Burn-in and testing of multichip modules is performed on a module populated with many chips. This results in a great deal of rework, and subsequent solder reflows over the entire module substrate, generally for the purpose of reattaching only one or two chips. Therefore, the multichip module, including metallurgies on both chip and substrate sides thereof, is required to be designed to withstand ten to twenty reflow cycles. Accordingly, although this technology offers a number of advantages, it also has a number of disadvantages associated therewith.

The present invention incorporates some of the advantages of this existing technology which can use a controlled collapse chip connection (C-4) pattern on the chips, while alleviating several of the problems associated therewith.

Several U.S. Patents have been evaluated as prior art relative to the present invention, but all are quite distinct for the following reasons. U.S. Pat. No. 4,648,179 fabricates an interconnection layer which is bonded to a module, but does not disclose or teach chip interconnection/encapsulation. U.S. Pat. No. 4,179,802 uses metal studs that have been electroplated, and uses small amounts of solder to make the electrical connections which are essentially direct stud connections. In contrast thereto, the present invention preferably uses a metal-polymer composite to provide the electrical connections, and provides encapsulated connections joining the chip to the substrate. U.S. Pat. No. 4,642,889 uses fine wires which are positioned within a paper interposer surrounded by solder and flux, which are then heated and melted to make the electrical connections. Afterwards, the paper interposer is totally removed by dissolving it in a washing operation. In contrast thereto, the present invention uses the interposer to both join and encapsulate the chip to a substrate or module.

SUMMARY OF THE INVENTION

Accordingly, it is a primary object of the present invention to provide for the direct attachment of semiconductor chips to a substrate or module with the use of a thermoplastic interposer therebetween.

A further object of the subject invention is the provision of fluxless, low temperature, direct chip to substrate attachment compatible with chip burn-in and resulting in joint encapsulation. The present invention provides a fluxless, low temperature, direct chip attachment method and structure based upon the use of a diceable thermoplastic interposer permanently attached to a chip which:

provides well controlled and easily adjusted contact joint heights;

produces encapsulated contact joints with increased resistance against thermal fatigue failure;

facilitates temporary contact for chip burn-in with a flat interposer and with substantially no C-4 pattern height variation;

can be used with a variety of joining metallurgies, including a poly[imide-siloxane]/gold composite which does not require the use of a flux, or with solder or other suitable materials;

reduces traditional requirements imposed on contact metallurgies for C-4 patterns, thus reducing bonding, assembly and testing costs for direct chip attachment; and

is inexpensive and easily manufacturable.

◇ ◇ ◇ ◇ ◇ ◇ ◇

Exercises to complete
**A)** From the chip attachment passage, copy out the words from "SUMMARY OF THE" to "thermoplastic interposer therebetween.".
**B)** Answer these questions from the chip attachment passage:
(i) How many reflow cycles must the multichip module be designed to withstand?
(ii) In U.S. Pat. No. 4,642,889, how is the paper interposer removed?
(iii) Which joining metallurgy is named as not requiring the use of a flux?

Data excerpt
◇ ◇ ◇ ◇ ◇ ◇ ◇

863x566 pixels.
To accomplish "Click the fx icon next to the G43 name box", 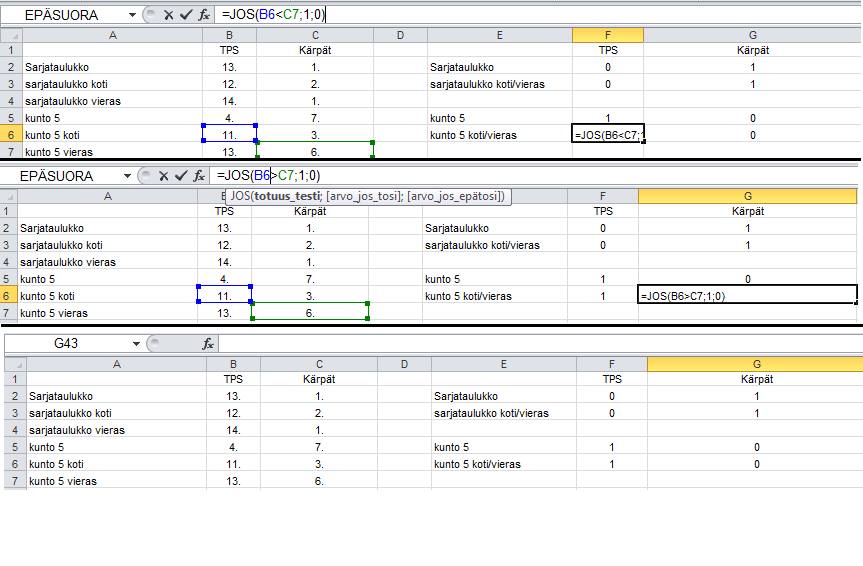I will [x=207, y=344].
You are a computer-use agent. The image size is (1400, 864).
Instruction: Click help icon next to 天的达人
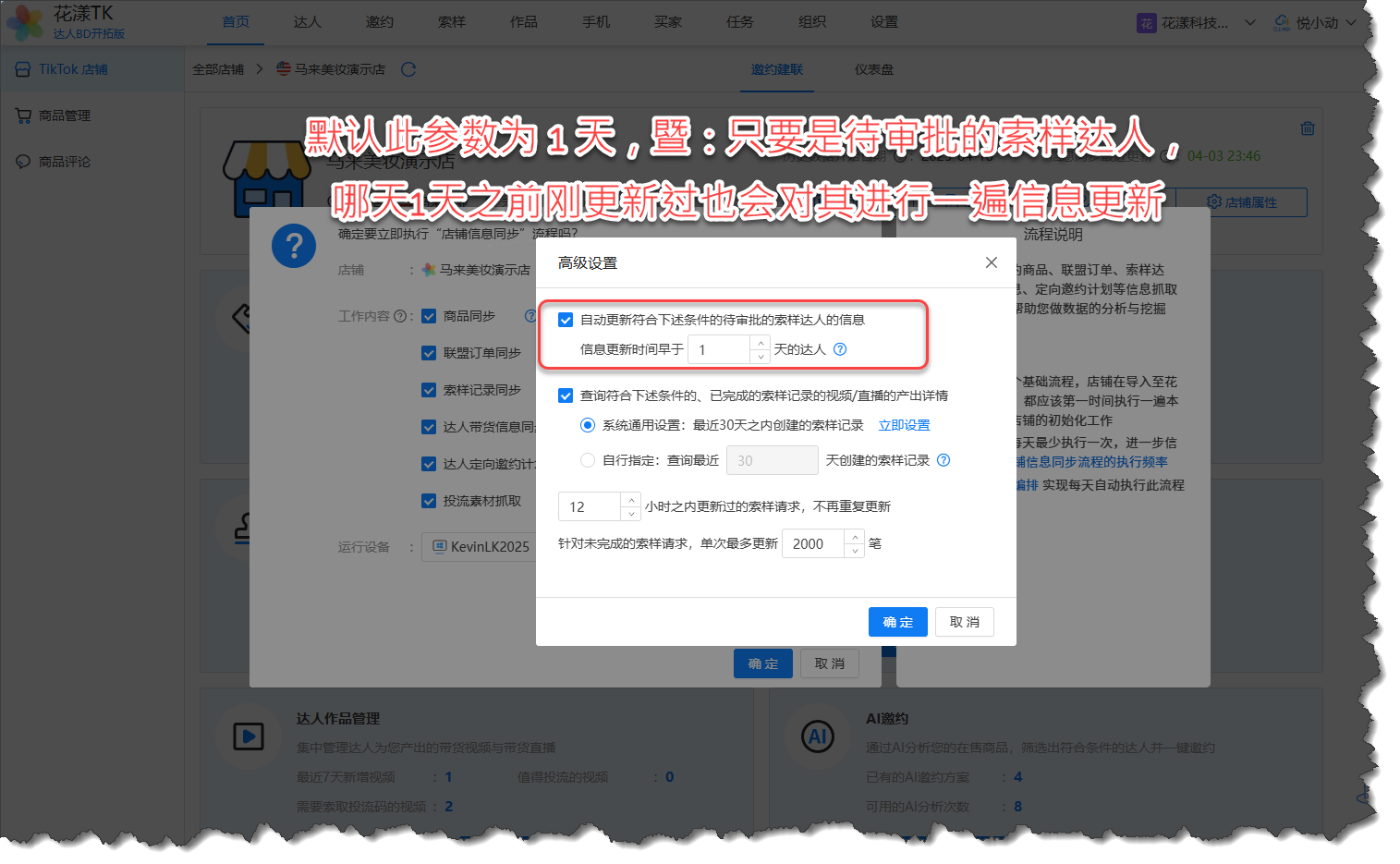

◇ ◇ ◇ ◇ ◇ ◇ ◇

Final results
**A)**
SUMMARY OF THE INVENTION

Accordingly, it is a primary object of the present invention to provide for the direct attachment of semiconductor chips to a substrate or module with the use of a thermoplastic interposer therebetween.

**B)**
(i) Ten to twenty.
(ii) It is dissolved in a washing operation.
(iii) A poly[imide-siloxane]/gold composite.